# Simple Wilted Spinach



## luvs (May 22, 2005)

1 bag baby spinach, prewashed
dab of olive oil, about 1 tbsp.
lots of garlic, minced
seasalt
fresh-cracked black pepper
-
heat oil in BIG pan; add garlic and cook down. add spinach and wilt just until a very bright green, turning frequently with tongs.
serve as is or with a little lemon juice.
can be used as a bed for fish, chicken, etc.


----------



## pdswife (May 22, 2005)

Paul is growing a ton of spinach in the garden this year.  
We'll be sure to try this one!


----------



## kitchenelf (May 22, 2005)

luvs - if you like sesame oil use a small amount - nice flavor!!  I always have to add salt to mine.


----------



## luvs (May 22, 2005)

my sesame oil went funky,, but that's sounds good, elf.
mine nees salt too, and pepper. thanks for reminding me, i'll go change it.


----------



## jkath (May 24, 2005)

I love wilted spinach! I like to add pine nuts to it as well.


----------



## jkath (May 24, 2005)

pds - since you've got tons of spinach coming your way (lucky duck!), Sierra posted 2 really good spinach recipes on this post:

http://www.discusscooking.com/forums/showthread.php?t=10752


----------



## Rob Babcock (Jun 8, 2005)

I love creamed spinach, but I end up cooking about 15 orders per nite at work...that sorta dampens my enthusiasm to make it at home.


----------



## kitchenelf (Jun 8, 2005)

lol Rob - people always asked me since I cooked in a restaurant if I was super critical when I went out to eat - HECK NO, I was just so glad I didn't have to cook it!!!  You just want to put your feet up (and preferrably get them rubbed!!!) when you get home.  My DH rubbed my feet and my hands, both took a beating.

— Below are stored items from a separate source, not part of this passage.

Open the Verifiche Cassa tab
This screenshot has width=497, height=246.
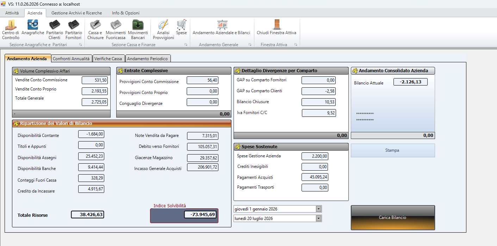click(x=108, y=59)
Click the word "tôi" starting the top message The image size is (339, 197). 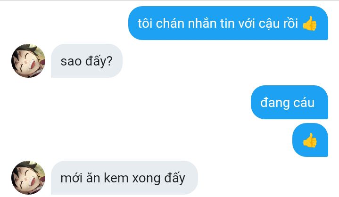[145, 23]
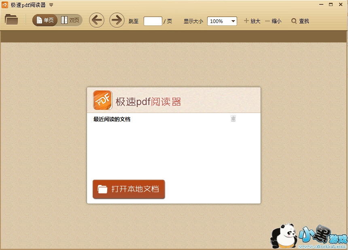The width and height of the screenshot is (348, 250).
Task: Open the 100% zoom level dropdown
Action: pos(222,21)
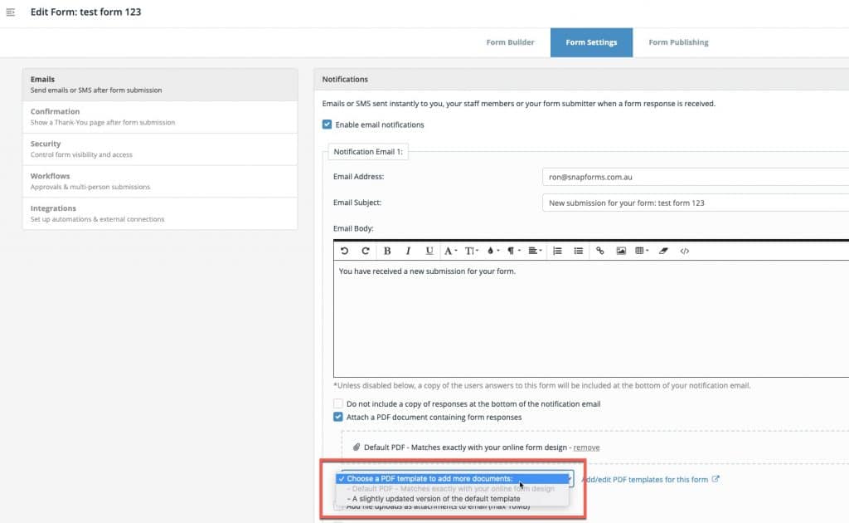Redo an edit in the email editor

pos(365,250)
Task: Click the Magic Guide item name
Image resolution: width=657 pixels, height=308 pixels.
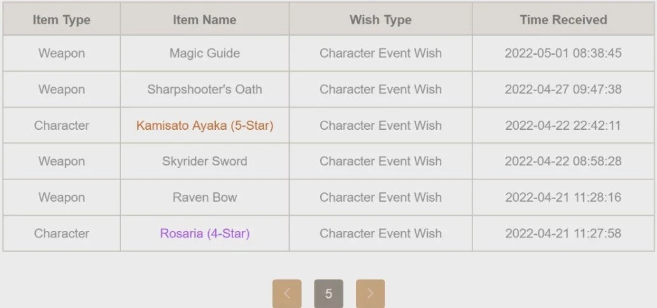Action: 204,53
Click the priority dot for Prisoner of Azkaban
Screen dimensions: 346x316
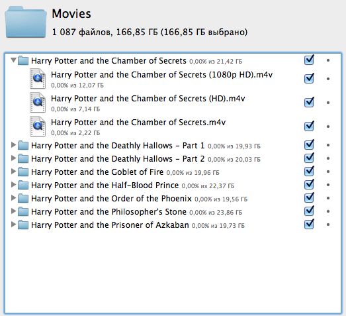point(328,225)
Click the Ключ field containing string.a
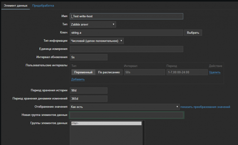This screenshot has width=238, height=145. click(x=126, y=33)
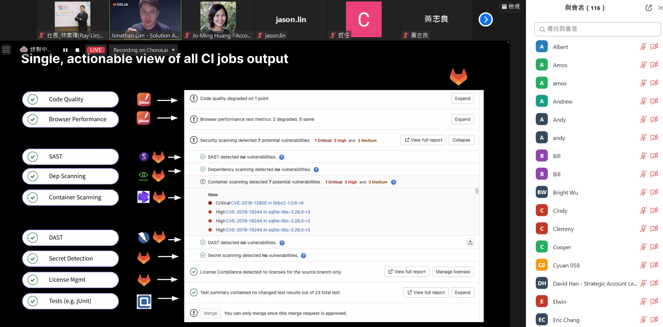The width and height of the screenshot is (663, 327).
Task: Toggle Cindy's video camera icon
Action: click(x=654, y=211)
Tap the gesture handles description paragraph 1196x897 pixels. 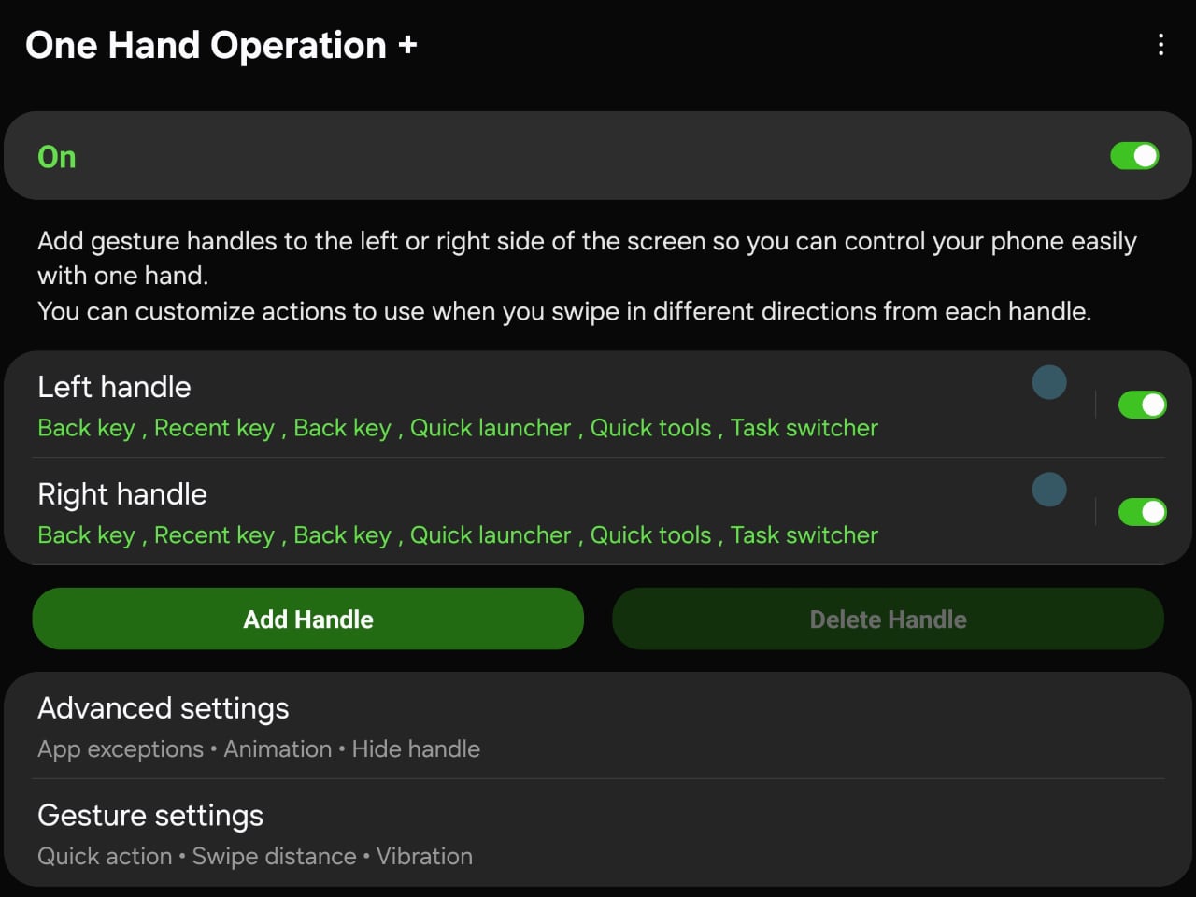(587, 276)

Thanks for editing your recipe luvs.  Sometimes someone will edit their recipe way down in a thread, which doesn't help if you don't read to the end.  I try to change them if I catch them but I know I don't catch all of them.  So, thanks for doing that, it is a tremendous help.


----------



## pdswife (Jun 8, 2005)

jkath said:
			
		

> pds - since you've got tons of spinach coming your way (lucky duck!), Sierra posted 2 really good spinach recipes on this post:
> 
> http://www.discusscooking.com/forums/showthread.php?t=10752




Thanks, I'm heading over there now.


----------



## buckytom (Jun 8, 2005)

kitchenelf said:
			
		

> lol Rob - people always asked me since I cooked in a restaurant if I was super critical when I went out to eat - HECK NO, I was just so glad I didn't have to cook it!!! You just want to put your feet up (and preferrably get them rubbed!!!) when you get home. My DH rubbed my feet and my hands, both took a beating.


 
elfie, a serious question (for once).  i was picturing you working and was wondering if you'd ever found it difficult in a professional kitchen reaching things like pots and utensils with your height. i know, i know, it sounds like i'm joking, but i'm serious. the reason i ask is i just saw a piece on tv about a restaurant for handicapped people. that is, for handicapped people to work, as hosts, waiters and chefs; not just to eat. the kitchen was especially designed with workstations for short people, i.e. people in wheelchairs. 
i was just curious if you ever had a problem with something like that since most professional kitchens that i've been in have a shortage of space, so every inch to the ceiling is utilized. 
dw and i kind of have a similar problem. all of the lower cabinets are always jammed, the higher ones empty. i tend to put lesser used things higher up in the kitchen cabinets, but dw is only 5 feet tall, so she gets annoyed trying to reach them. if it were up to her, no cabinet shelf would be higher than 6 feet from the floor. or i would be at her bekon call 24/7 to fetch them...


----------



## luvs (Jun 22, 2005)

kitchenelf said:
			
		

> Thanks for editing your recipe luvs. Sometimes someone will edit their recipe way down in a thread, which doesn't help if you don't read to the end. I try to change them if I catch them but I know I don't catch all of them. So, thanks for doing that, it is a tremendous help.


 
you're welcome.


----------



## pdswife (Jun 22, 2005)

Hey luvs I made this last night!!  It was wonderful.   I added some onions
with the garlic.   We'll have more tomorrow.  Paul loved it.  THANKS!!!!


----------



## kitchenelf (Jun 23, 2005)

lol bucky - pretty much everything was in reach for me even at 5' tall.  Those that weren't were reachable with just a one-step step stool.  The only thing on the line that I had trouble with was the very top shelf that held extra plates and ramekins.  Someone would have to grab those and bring them down to the regular shelf.  Our pots and pans were stored within tiptoe height on a shelf right above the stove/grill/griddle/fryer and also right under the counter.  I'd say there were maybe 5 shelves in the whole kitchen/prep/storage area I couldn't reach comfortably - but the step stool helped.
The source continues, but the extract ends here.